■ Work order:
Task for the records below: copy exactly from the first line on, stopping once the line with "Task: Click the briefcase job type icon" is copied, and leave out the pictures.

■ Given data:
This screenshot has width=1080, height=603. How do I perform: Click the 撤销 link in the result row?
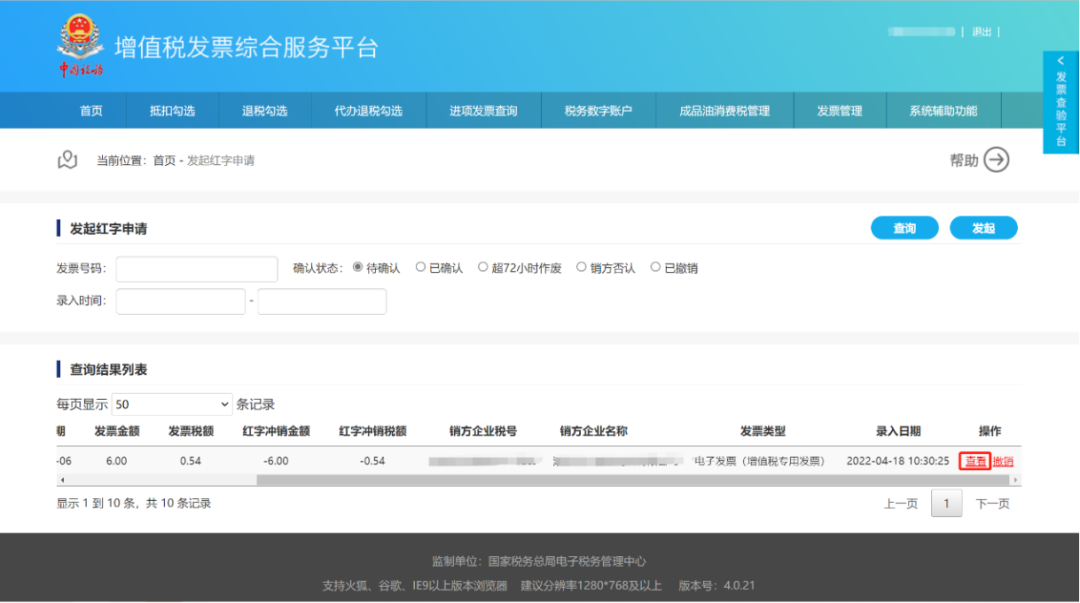pyautogui.click(x=1003, y=461)
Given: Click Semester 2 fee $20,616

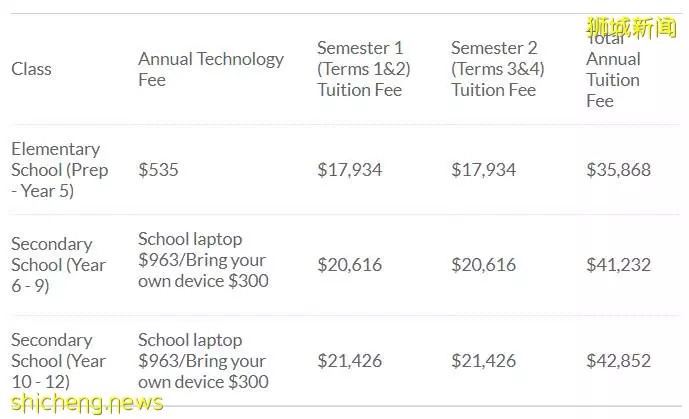Looking at the screenshot, I should [x=484, y=265].
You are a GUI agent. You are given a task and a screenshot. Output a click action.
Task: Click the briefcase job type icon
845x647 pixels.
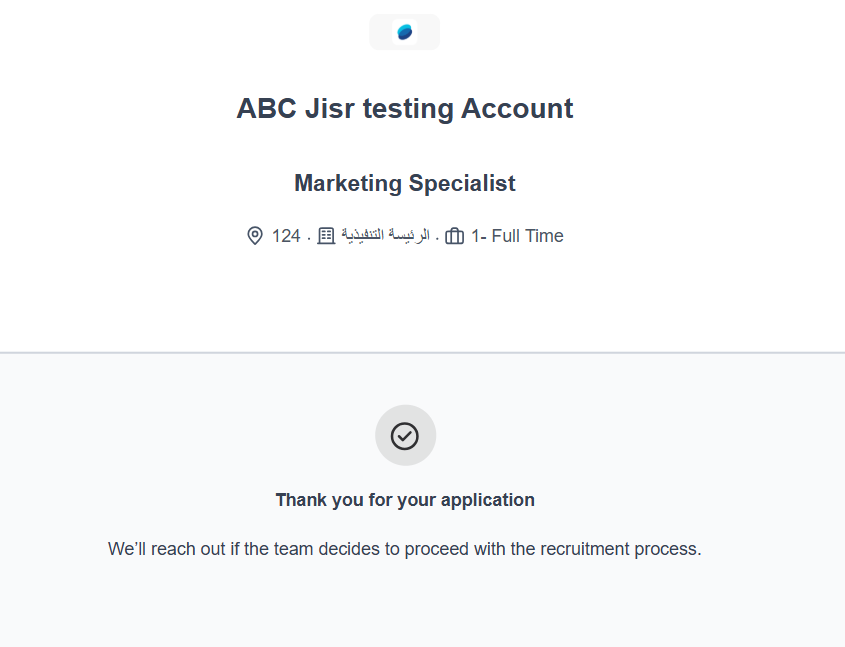coord(454,236)
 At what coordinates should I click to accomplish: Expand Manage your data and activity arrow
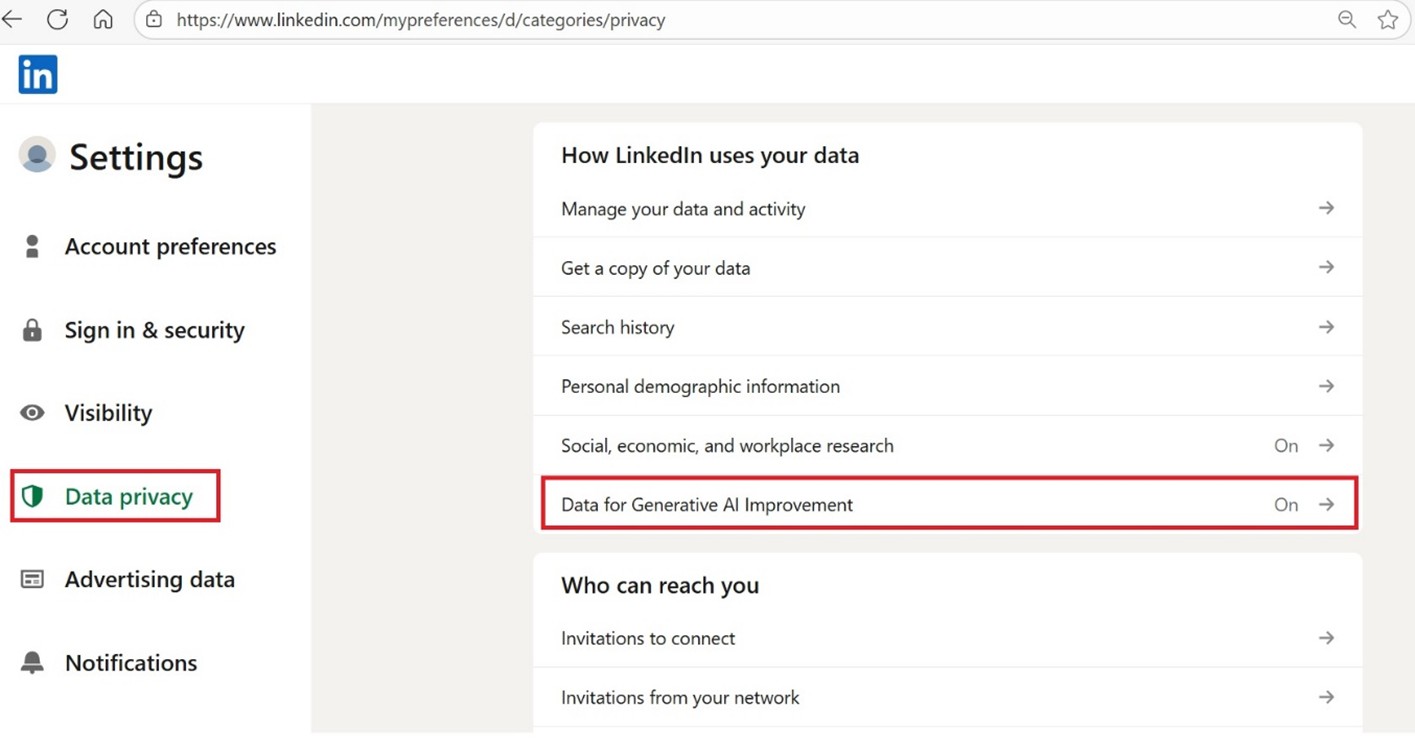point(1326,208)
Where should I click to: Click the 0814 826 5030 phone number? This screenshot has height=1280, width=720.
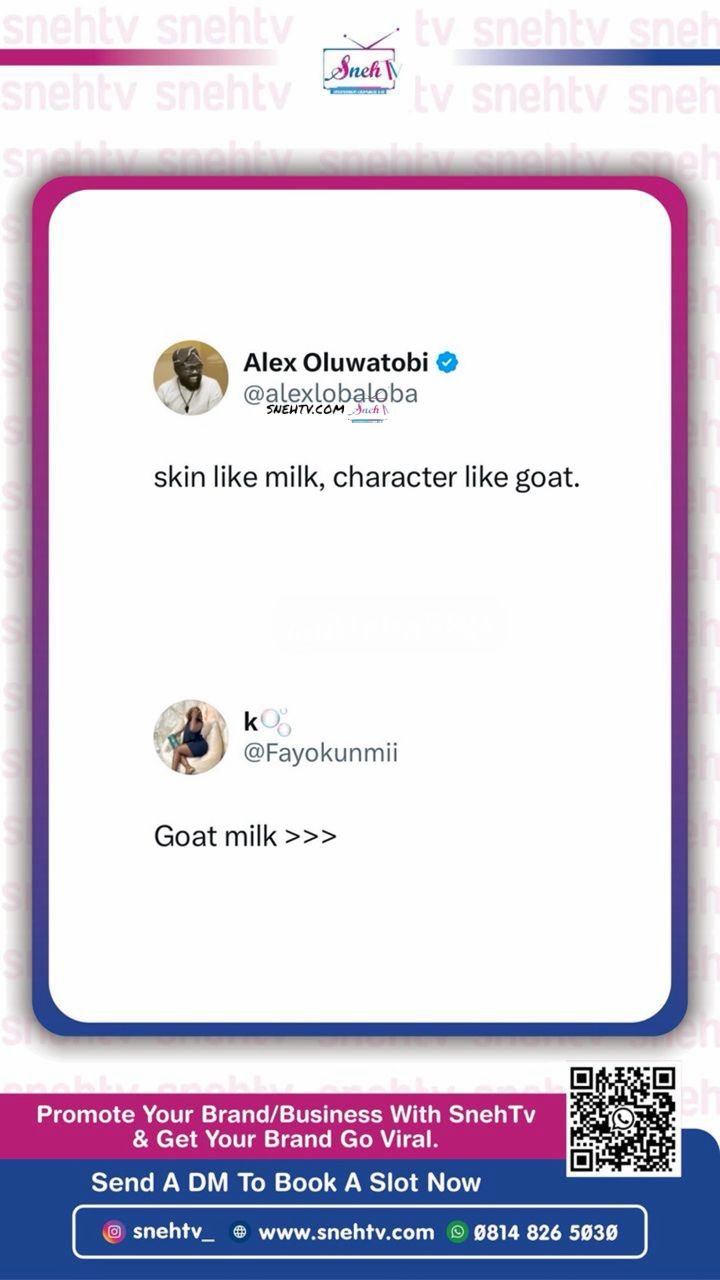[x=545, y=1232]
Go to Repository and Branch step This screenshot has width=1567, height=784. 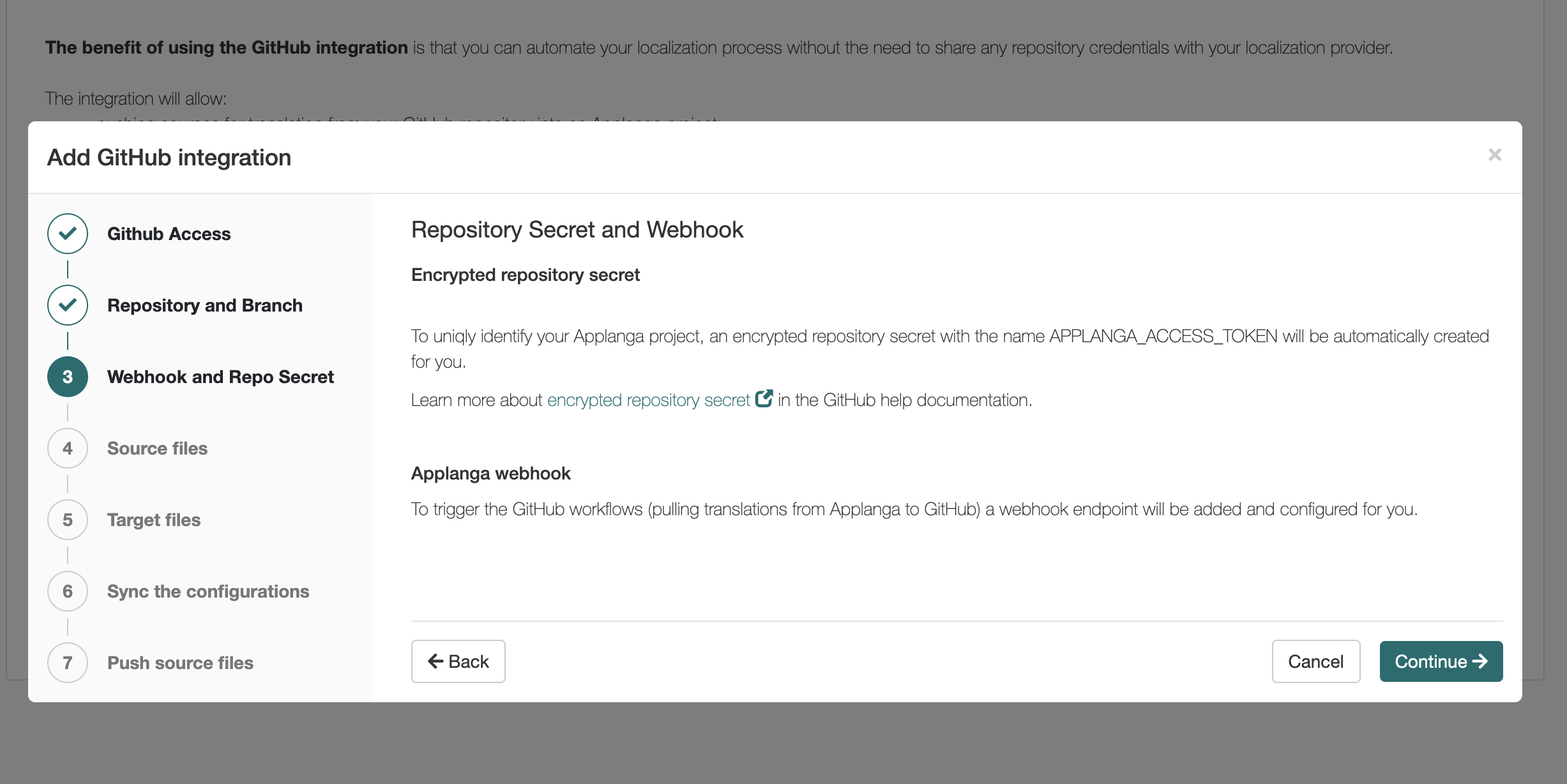(204, 305)
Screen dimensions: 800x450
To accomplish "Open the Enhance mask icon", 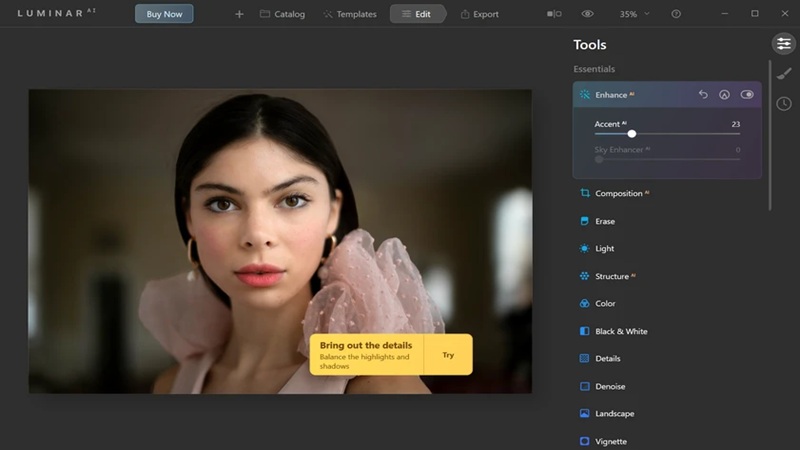I will coord(724,95).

■ Reply to the task:
This screenshot has width=1080, height=603. How do I perform: Click the 撤销 link in the result row?
pyautogui.click(x=1003, y=461)
Given: Click Semester 2 fee $20,616

Looking at the screenshot, I should [x=484, y=265].
You are a GUI agent. You are given a task and a screenshot. Output a click action.
Task: Click the briefcase job type icon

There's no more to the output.